* Extracted data *
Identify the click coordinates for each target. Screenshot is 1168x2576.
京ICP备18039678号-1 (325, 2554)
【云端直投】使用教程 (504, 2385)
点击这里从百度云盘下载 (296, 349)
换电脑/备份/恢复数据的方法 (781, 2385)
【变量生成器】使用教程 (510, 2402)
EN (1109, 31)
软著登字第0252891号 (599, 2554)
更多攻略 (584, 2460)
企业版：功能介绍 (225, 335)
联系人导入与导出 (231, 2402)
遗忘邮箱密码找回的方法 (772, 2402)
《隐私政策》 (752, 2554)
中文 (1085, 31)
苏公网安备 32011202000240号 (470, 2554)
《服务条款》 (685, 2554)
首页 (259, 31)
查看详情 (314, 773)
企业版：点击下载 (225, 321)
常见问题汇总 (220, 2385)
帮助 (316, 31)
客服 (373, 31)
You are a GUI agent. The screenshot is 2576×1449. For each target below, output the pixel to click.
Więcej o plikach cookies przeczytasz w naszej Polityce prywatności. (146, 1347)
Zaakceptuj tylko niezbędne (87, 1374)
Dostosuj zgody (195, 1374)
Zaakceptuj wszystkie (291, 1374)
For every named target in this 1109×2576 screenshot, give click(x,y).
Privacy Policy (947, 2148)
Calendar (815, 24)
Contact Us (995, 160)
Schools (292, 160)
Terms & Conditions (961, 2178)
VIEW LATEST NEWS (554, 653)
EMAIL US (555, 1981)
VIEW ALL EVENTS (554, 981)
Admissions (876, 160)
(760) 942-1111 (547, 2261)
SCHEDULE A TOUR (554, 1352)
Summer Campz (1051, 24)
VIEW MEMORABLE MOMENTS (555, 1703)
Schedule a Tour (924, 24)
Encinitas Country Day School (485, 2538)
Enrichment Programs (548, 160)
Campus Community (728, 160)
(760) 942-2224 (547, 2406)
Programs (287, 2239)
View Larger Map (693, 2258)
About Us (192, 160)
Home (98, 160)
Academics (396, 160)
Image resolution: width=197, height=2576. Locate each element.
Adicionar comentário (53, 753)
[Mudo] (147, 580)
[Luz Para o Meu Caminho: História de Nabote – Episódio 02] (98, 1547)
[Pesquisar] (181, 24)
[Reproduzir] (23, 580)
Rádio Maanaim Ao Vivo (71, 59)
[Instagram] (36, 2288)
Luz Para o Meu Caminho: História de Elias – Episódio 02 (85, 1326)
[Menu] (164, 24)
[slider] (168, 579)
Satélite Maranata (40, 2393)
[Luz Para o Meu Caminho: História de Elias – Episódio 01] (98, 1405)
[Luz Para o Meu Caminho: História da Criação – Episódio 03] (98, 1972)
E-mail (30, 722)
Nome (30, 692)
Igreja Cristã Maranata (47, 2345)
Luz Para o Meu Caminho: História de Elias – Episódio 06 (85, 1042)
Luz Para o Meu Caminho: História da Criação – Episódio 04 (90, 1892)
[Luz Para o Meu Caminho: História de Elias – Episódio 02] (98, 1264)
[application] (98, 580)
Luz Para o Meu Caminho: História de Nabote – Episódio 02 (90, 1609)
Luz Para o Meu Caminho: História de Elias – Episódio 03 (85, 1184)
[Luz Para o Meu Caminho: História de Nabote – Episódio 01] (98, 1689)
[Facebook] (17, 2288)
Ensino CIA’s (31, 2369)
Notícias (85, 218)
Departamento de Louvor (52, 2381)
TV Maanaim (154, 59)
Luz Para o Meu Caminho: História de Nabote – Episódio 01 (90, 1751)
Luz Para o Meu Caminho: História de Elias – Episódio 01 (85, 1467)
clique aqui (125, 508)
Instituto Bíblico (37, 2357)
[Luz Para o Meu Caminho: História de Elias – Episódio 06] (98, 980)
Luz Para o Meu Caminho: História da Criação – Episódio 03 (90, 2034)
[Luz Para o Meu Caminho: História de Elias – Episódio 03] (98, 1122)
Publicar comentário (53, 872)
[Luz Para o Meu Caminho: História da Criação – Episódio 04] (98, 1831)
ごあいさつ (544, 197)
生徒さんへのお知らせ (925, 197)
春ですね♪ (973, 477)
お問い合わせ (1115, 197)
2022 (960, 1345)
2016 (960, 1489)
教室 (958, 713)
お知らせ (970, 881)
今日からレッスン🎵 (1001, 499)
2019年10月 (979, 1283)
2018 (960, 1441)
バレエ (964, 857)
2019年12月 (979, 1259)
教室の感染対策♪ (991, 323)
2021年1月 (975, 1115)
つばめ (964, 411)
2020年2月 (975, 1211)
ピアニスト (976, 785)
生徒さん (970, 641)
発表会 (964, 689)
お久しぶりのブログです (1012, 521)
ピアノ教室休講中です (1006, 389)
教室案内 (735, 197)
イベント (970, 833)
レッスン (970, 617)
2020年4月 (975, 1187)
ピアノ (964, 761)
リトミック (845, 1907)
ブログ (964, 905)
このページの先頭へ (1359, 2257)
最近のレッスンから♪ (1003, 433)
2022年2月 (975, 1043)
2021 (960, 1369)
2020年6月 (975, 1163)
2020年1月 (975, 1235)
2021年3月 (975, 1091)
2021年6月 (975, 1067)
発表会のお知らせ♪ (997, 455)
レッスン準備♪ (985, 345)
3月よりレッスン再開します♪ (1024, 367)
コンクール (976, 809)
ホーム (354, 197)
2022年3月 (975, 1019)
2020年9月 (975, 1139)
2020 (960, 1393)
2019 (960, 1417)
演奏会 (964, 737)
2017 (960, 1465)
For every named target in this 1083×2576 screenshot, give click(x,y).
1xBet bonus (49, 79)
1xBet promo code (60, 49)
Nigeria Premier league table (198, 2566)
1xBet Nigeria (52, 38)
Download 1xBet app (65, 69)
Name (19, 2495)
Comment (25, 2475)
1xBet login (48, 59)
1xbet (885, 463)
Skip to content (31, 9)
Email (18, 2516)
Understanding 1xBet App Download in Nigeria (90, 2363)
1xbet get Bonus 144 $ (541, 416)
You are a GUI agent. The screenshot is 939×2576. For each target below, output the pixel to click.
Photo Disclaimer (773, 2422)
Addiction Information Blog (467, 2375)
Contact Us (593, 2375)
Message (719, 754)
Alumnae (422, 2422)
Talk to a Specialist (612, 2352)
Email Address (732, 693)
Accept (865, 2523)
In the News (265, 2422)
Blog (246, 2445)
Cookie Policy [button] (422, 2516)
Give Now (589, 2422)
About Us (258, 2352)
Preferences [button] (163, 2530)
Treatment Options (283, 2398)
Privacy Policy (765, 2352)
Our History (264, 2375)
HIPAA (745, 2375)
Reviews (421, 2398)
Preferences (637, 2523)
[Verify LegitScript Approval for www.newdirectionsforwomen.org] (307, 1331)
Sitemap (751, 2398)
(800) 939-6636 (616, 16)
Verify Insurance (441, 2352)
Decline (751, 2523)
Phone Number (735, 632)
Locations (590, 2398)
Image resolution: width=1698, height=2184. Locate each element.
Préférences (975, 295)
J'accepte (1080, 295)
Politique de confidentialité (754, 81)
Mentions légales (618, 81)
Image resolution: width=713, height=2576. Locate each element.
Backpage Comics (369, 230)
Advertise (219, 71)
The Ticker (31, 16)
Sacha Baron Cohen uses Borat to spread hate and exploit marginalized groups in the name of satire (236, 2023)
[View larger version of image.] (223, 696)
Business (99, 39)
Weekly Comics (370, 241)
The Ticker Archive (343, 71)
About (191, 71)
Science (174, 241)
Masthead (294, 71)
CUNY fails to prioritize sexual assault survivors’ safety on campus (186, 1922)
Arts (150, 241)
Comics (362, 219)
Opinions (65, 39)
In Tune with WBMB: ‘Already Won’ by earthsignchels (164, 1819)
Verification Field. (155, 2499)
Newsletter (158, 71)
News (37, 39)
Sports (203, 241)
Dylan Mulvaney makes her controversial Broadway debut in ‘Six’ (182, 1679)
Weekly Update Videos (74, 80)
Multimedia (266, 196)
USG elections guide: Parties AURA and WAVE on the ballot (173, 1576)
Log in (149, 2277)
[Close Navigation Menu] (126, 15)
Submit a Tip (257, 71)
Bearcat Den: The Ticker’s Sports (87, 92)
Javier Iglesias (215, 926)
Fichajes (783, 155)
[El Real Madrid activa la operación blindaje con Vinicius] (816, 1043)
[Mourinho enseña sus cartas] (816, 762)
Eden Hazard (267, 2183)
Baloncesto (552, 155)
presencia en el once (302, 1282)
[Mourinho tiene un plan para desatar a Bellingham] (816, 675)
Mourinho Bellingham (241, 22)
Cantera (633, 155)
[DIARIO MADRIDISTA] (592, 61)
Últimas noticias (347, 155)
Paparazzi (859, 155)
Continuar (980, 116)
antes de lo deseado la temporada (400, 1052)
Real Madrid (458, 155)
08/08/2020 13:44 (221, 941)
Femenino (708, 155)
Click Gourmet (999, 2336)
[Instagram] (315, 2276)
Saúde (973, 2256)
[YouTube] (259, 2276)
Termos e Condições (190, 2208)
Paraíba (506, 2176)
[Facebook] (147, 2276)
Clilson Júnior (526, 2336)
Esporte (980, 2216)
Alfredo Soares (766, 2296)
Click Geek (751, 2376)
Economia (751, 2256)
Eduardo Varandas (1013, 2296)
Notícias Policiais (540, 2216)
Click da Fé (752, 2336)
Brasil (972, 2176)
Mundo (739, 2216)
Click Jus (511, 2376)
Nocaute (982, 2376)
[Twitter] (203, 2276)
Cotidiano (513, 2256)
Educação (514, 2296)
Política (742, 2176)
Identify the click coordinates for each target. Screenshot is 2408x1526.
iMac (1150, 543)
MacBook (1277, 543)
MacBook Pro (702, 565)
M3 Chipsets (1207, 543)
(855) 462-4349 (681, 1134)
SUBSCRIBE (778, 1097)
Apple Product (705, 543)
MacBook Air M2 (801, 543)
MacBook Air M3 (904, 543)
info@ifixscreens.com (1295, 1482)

* Activity *
Given the data above, transcribe exactly the lines from the one containing "Więcej o plikach" down to the one containing "Academics (396, 160)", and no others.

* Your solution *
Więcej o plikach cookies przeczytasz w naszej Polityce prywatności. (146, 1347)
Zaakceptuj tylko niezbędne (87, 1374)
Dostosuj zgody (195, 1374)
Zaakceptuj wszystkie (291, 1374)
For every named target in this 1109×2576 screenshot, give click(x,y).
Privacy Policy (947, 2148)
Calendar (815, 24)
Contact Us (995, 160)
Schools (292, 160)
Terms & Conditions (961, 2178)
VIEW LATEST NEWS (554, 653)
EMAIL US (555, 1981)
VIEW ALL EVENTS (554, 981)
Admissions (876, 160)
(760) 942-1111 (547, 2261)
SCHEDULE A TOUR (554, 1352)
Summer Campz (1051, 24)
VIEW MEMORABLE MOMENTS (555, 1703)
Schedule a Tour (924, 24)
Encinitas Country Day School (485, 2538)
Enrichment Programs (548, 160)
Campus Community (728, 160)
(760) 942-2224 (547, 2406)
Programs (287, 2239)
View Larger Map (693, 2258)
About Us (192, 160)
Home (98, 160)
Academics (396, 160)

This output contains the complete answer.